Forums ← News ← Team Notes: First post!

randy
Fri, Nov 28, 2025, 12:10

I'm starting Team Notes as a place for me and other folks on Team Madrona Labs to post more casual things for a smaller audience. If you're seeing this, I guess you're that audience. Welcome!

Typical posts might be special interests within our special interest: technical details about making the software, or about making the coffee, what we're listening to, rants on technology and how it's making everything better or making everything worse, recipes... you get the idea. If there's anything you've always wanted to know, please reply here with your ideas!

This orange clipboard has my notes from the current Sumu optimization. I'm figuring out how to run four of the Moog filters in parallel in around the time it previously took to run one, and thinking about how to generalize this solution in an elegant way. I still do big abstract thinking much better when I'm using actual pen and paper.
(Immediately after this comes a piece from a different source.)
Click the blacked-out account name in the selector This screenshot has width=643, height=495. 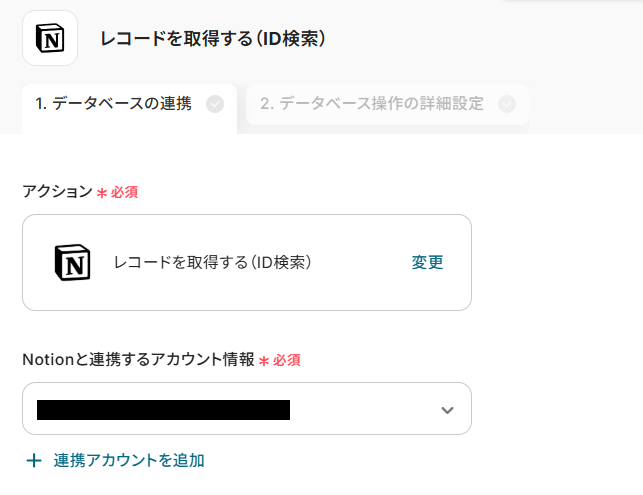(x=163, y=409)
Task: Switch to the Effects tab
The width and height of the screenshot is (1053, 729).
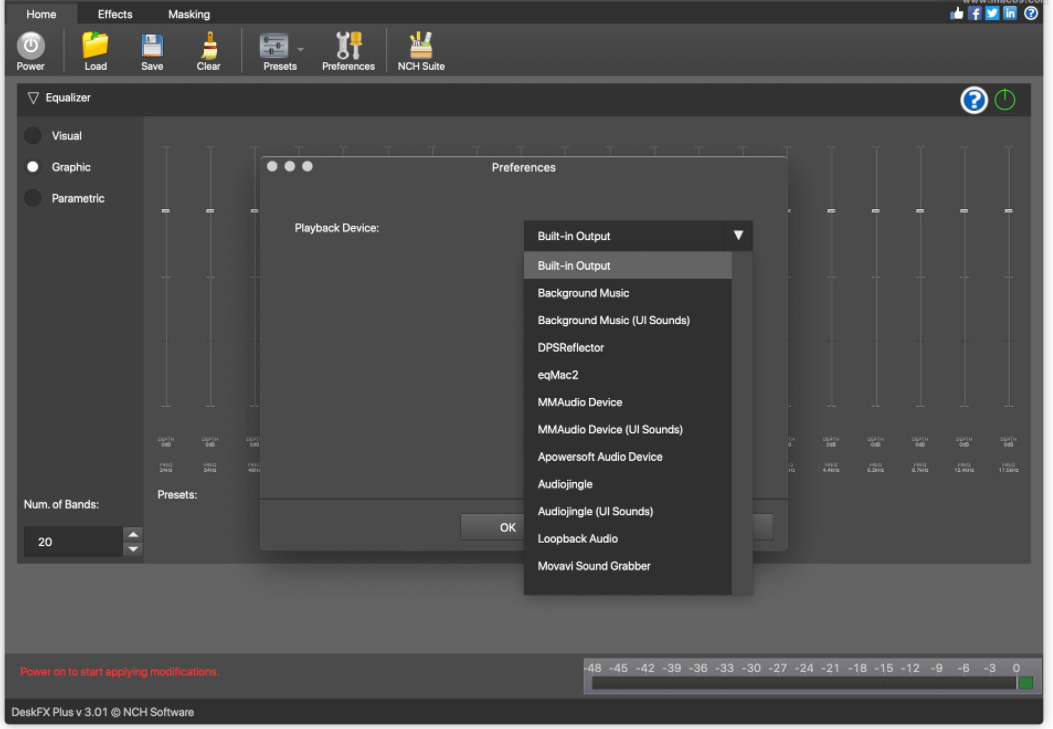Action: coord(115,14)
Making code faster with SIMD (Single Instruction, Multiple Data) processing is something I've enjoyed doing since Motorola first released their Altivec-enabled PowerPC processors. From Altivec to SSE and AVX and ARM NEON, the SIMD concept has remained largely the same across processor generations for the last 25 years. Compilers have gotten better at optimizing C++ code for SIMD, but to get the fastest results, the right algorithms and data structures have to be picked to kind of make the CPU happy, which is much higher-level thinking. And zooming out even further there are more human-centered tradeoffs to think of: what kind of code reduces the potential for bugs, what is redadable and maintainable, what will be easy to learn for new people coming aboard the project? Are we optimizing for just the latest Apple machines, or do we want this stuff to be runnable on a ten year old ThinkPad? The questions may start out purely technical, but very soon the answers start to reflect an organization's values.

Sumu makes heavy use of SIMD already in its oscillator banks. But the 4x filter object is one that had to wait until after the initial release. Between this and other optimizations, Sumu 1.2 will use around 30% less CPU than 1.1.3. And there's more optimizing to come. My goal is to run it on this ten year old ThinkPad over here!